本発明の目的は、高回転においても安定した自己着火燃焼を行うことができるエンジンシステムおよびそれを備える車両を提供することである。
(1)第1の発明に係るエンジンシステムは、機械装置を駆動するエンジンシステムであって、シリンダを有し、シリンダ内の混合気が自己着火燃焼を行うエンジンと、エンジンの回転数を検出する回転数検出手段と、エンジンが自己着火燃焼を行っているときに混合気の自己着火の時期を制御する制御手段とを備え、制御手段は、回転数検出手段により検出されるエンジンの回転数の増加に伴い混合気の自己着火の時期が遅角するように混合気の自己着火の時期を制御するものである。

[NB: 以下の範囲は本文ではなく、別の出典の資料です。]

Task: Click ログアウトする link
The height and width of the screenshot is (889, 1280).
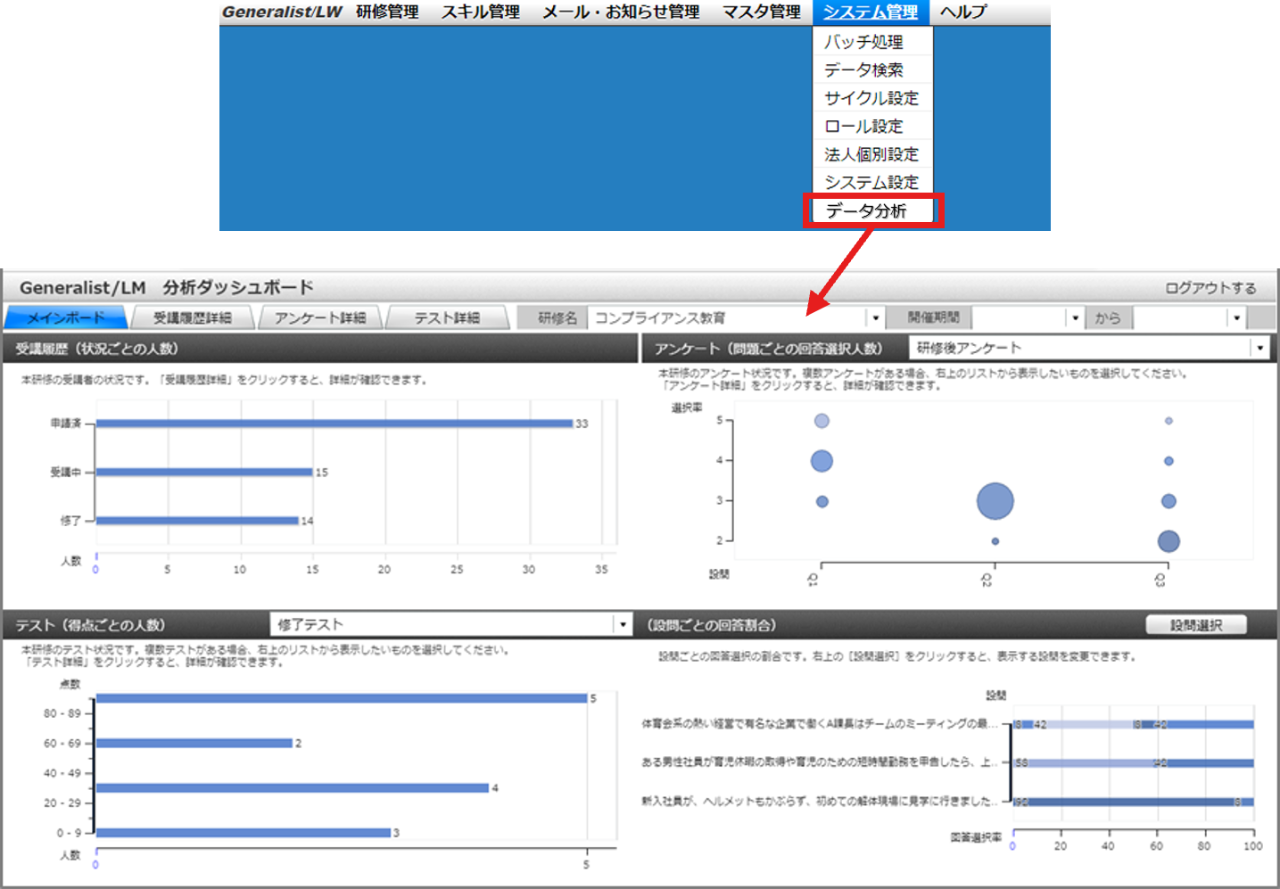Action: pos(1210,288)
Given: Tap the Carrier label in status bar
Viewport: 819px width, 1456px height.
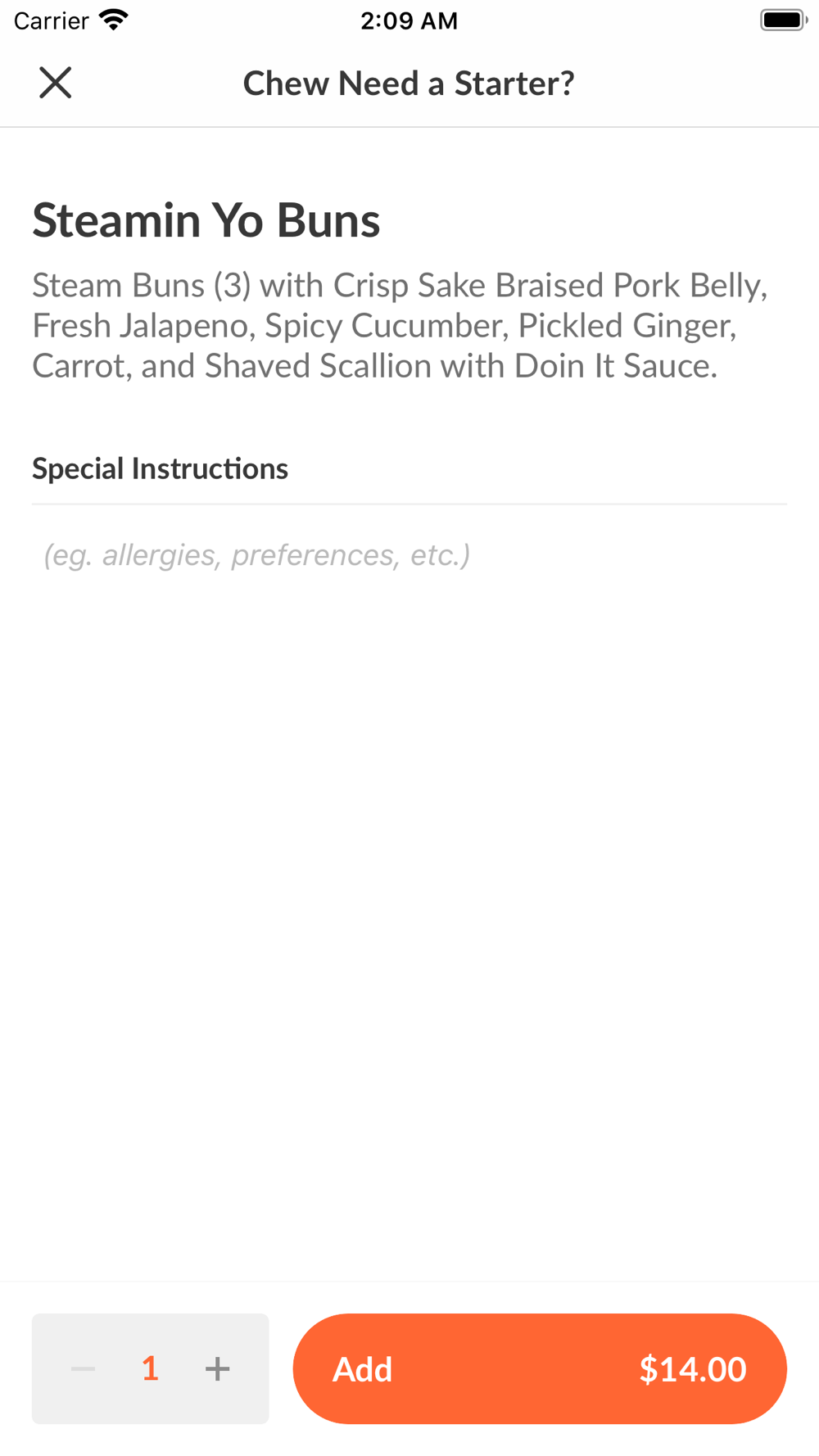Looking at the screenshot, I should click(51, 20).
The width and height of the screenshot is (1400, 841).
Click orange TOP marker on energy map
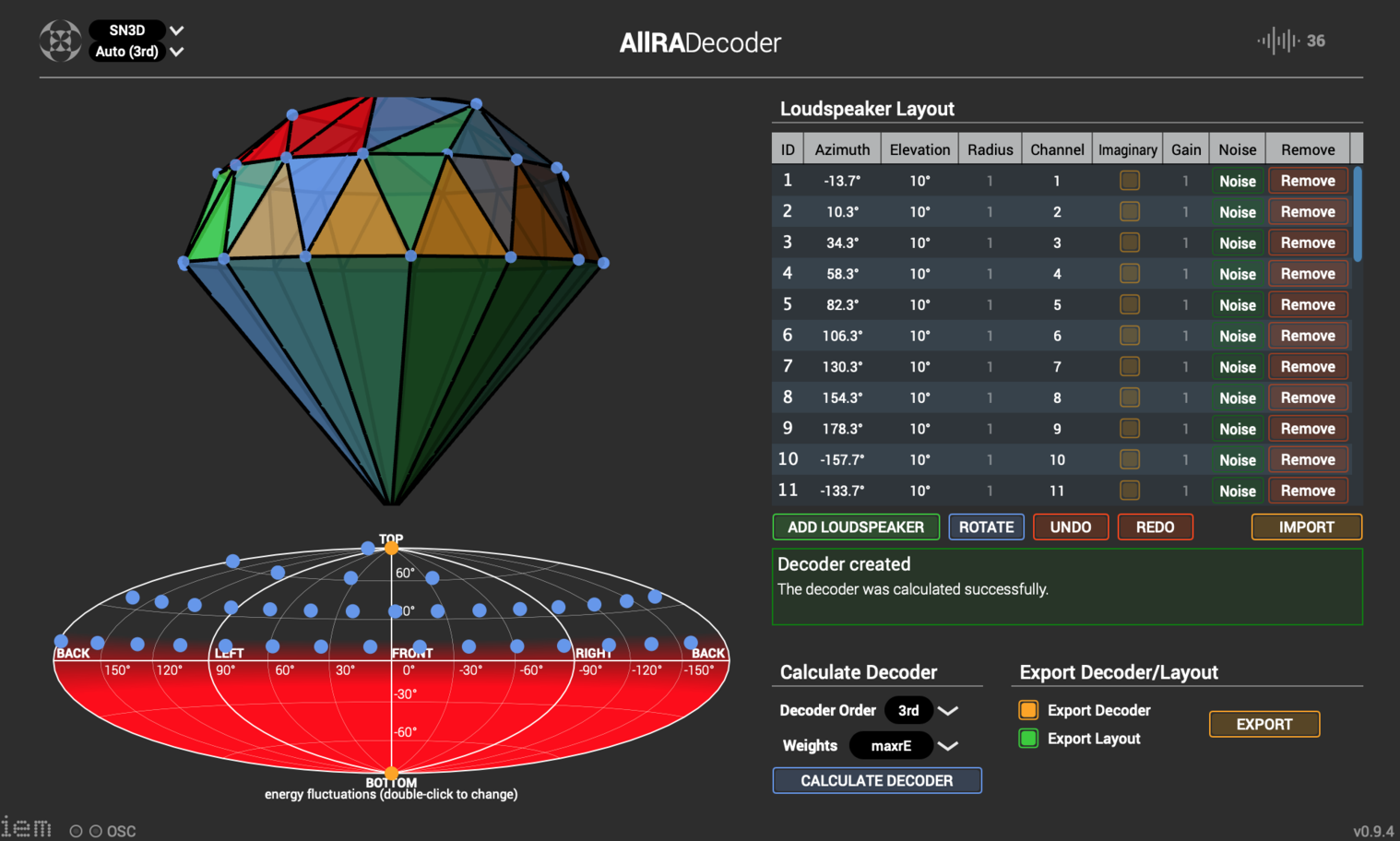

本発明に係るエンジンシステムにおいては、回転数検出手段によりエンジンの回転数が検出される。制御手段は、エンジンの回転数の増加に伴い、混合気の自己着火の時期を遅角させる。
この場合、エンジンの回転数の増加に伴い燃焼時期が遅角するので、エンジンが高回転で作動しても混合気の燃焼期間が短くなることが防止される。それにより、エンジンが高回転で作動している場合においても、打音およびノッキング等が防止された安定した自己着火燃焼が可能になるとともに、エンジンの破損を防止することができる。
(2)制御手段は、圧縮上死点から自己着火までの時間が常に等しくなるように混合気の自己着火の時期を制御してもよい。
この場合、シリンダ内の温度および圧力とそれらの保持時間もほぼ一定に維持される。自己着火燃焼における燃焼安定性は、シリンダ内の温度および圧力とそれらの保持時間とに大きく影響を受ける。したがって、圧縮上死点から自己着火までの時間が常に等しくなるように混合気の自己着火の時期を制御することにより、常に良好な燃焼安定性を得ることが可能になる。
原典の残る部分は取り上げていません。